## How to complete this task:
Copy every entry below exactly as it appears, leaving out the images.

::::::::::

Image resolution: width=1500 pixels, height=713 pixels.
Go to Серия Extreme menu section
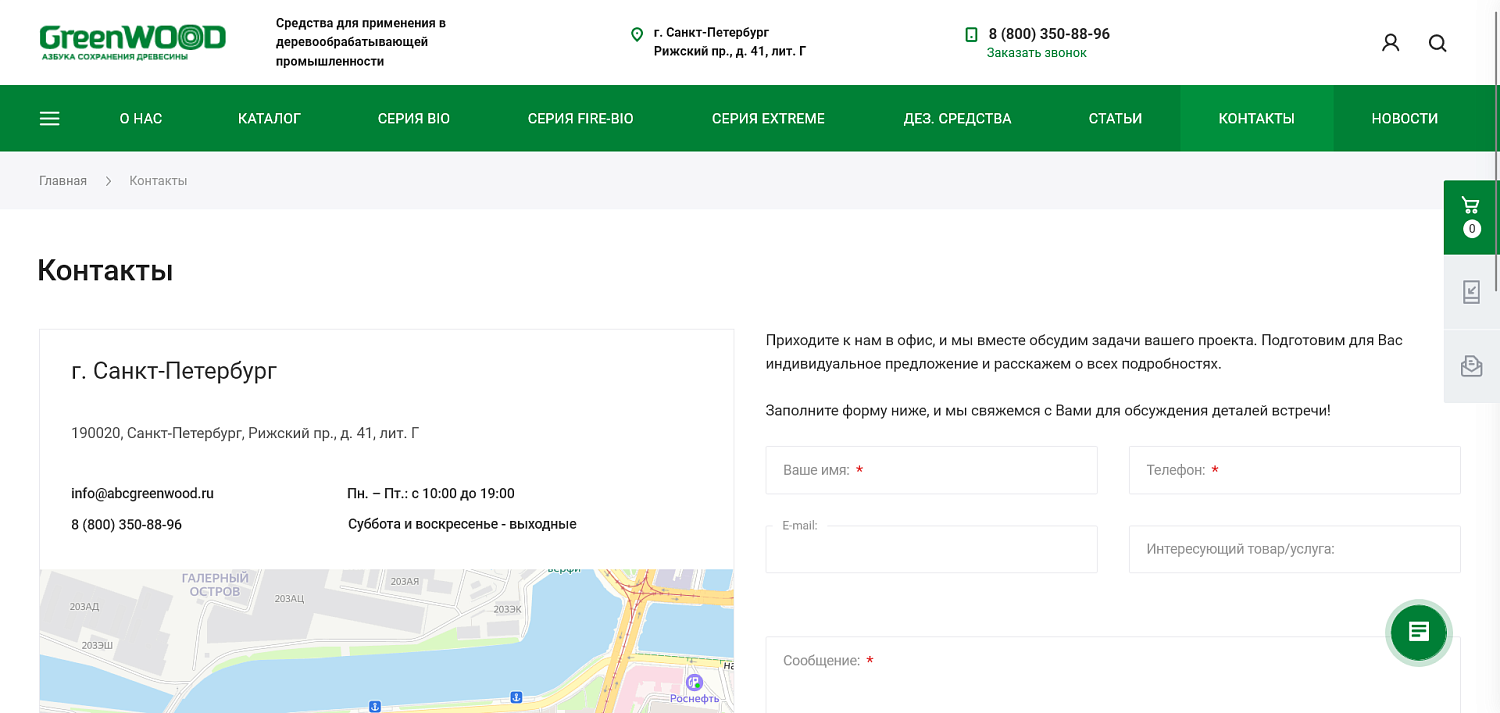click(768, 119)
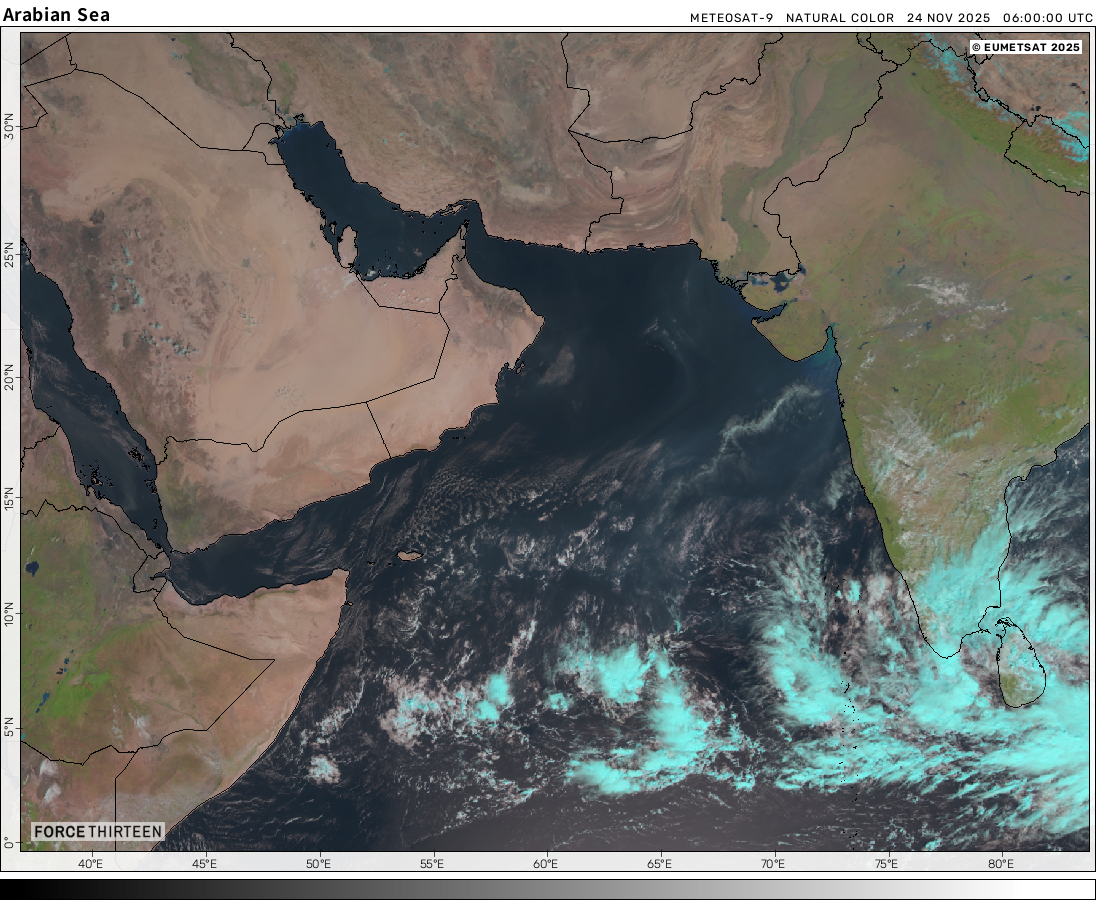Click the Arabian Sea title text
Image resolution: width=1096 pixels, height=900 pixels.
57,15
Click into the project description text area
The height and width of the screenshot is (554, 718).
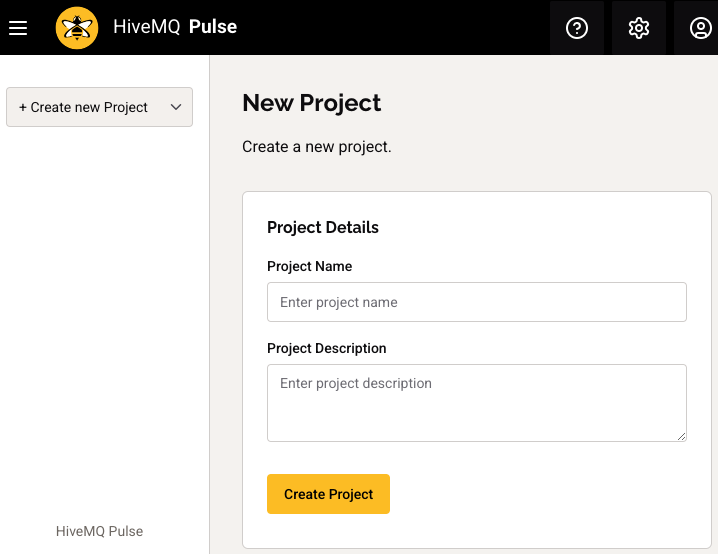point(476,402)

::::::::::

## Response to this task:
Image resolution: width=1500 pixels, height=713 pixels.
Go to Серия Extreme menu section
click(768, 119)
Click the Arabian Sea title text
Image resolution: width=1096 pixels, height=900 pixels.
57,15
Click into the project description text area
The height and width of the screenshot is (554, 718).
point(476,402)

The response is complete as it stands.